> _Task instructions_:
Copy out the lines below without any changes.

> _Exercise material_:
============================================================

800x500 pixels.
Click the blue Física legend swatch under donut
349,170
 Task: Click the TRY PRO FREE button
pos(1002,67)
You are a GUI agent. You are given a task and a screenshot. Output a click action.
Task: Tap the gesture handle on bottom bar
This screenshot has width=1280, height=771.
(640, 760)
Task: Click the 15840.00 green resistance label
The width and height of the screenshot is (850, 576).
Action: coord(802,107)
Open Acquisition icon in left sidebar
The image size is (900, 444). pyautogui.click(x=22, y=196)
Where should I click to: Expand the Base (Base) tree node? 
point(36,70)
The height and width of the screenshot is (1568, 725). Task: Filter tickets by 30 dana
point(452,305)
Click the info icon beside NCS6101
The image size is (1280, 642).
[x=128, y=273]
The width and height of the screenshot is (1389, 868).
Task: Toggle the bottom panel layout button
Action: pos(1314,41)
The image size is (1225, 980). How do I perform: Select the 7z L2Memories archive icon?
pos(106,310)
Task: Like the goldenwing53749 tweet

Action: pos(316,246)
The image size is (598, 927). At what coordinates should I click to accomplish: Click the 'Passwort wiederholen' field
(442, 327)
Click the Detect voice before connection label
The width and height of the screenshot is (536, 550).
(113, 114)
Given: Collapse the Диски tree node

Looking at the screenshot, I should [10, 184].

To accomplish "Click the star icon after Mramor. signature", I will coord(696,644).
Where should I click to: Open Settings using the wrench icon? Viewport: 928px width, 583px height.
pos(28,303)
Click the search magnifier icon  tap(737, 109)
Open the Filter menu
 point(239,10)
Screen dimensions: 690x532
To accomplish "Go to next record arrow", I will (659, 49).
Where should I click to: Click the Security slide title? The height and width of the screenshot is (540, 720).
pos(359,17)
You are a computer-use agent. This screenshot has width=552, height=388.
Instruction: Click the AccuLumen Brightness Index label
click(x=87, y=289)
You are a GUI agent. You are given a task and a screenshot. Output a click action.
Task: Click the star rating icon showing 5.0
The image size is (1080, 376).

============================================================

> _Worked solution_:
800x500 pixels.
Click the blue Física legend swatch under donut
349,170
 Task: Click the TRY PRO FREE button
pos(1002,67)
You are a GUI agent. You are given a task and a screenshot. Output a click action.
Task: Tap the gesture handle on bottom bar
This screenshot has width=1280, height=771.
(640, 760)
Task: Click the 15840.00 green resistance label
The width and height of the screenshot is (850, 576).
Action: coord(802,107)
Open Acquisition icon in left sidebar
The image size is (900, 444). pyautogui.click(x=22, y=196)
Where should I click to: Expand the Base (Base) tree node? 
point(36,70)
The height and width of the screenshot is (1568, 725). Task: Filter tickets by 30 dana
point(452,305)
Click the info icon beside NCS6101
The image size is (1280, 642).
[x=128, y=273]
The width and height of the screenshot is (1389, 868).
Task: Toggle the bottom panel layout button
Action: pos(1314,41)
The image size is (1225, 980). How do I perform: Select the 7z L2Memories archive icon?
pos(106,310)
Task: Like the goldenwing53749 tweet

Action: pos(316,246)
The image size is (598, 927). At what coordinates should I click to accomplish: Click the 'Passwort wiederholen' field
(442, 327)
Click the Detect voice before connection label
The width and height of the screenshot is (536, 550).
(113, 114)
Given: Collapse the Диски tree node

Looking at the screenshot, I should [10, 184].

To accomplish "Click the star icon after Mramor. signature", I will coord(696,644).
Where should I click to: Open Settings using the wrench icon? Viewport: 928px width, 583px height.
pos(28,303)
Click the search magnifier icon  tap(737, 109)
Open the Filter menu
 point(239,10)
Screen dimensions: 690x532
To accomplish "Go to next record arrow", I will (659, 49).
Where should I click to: Click the Security slide title? The height and width of the screenshot is (540, 720).
pos(359,17)
You are a computer-use agent. This screenshot has width=552, height=388.
Instruction: Click the AccuLumen Brightness Index label
click(x=87, y=289)
You are a GUI agent. You are given a task and a screenshot. Output a click action.
Task: Click the star rating icon showing 5.0
The image size is (1080, 376).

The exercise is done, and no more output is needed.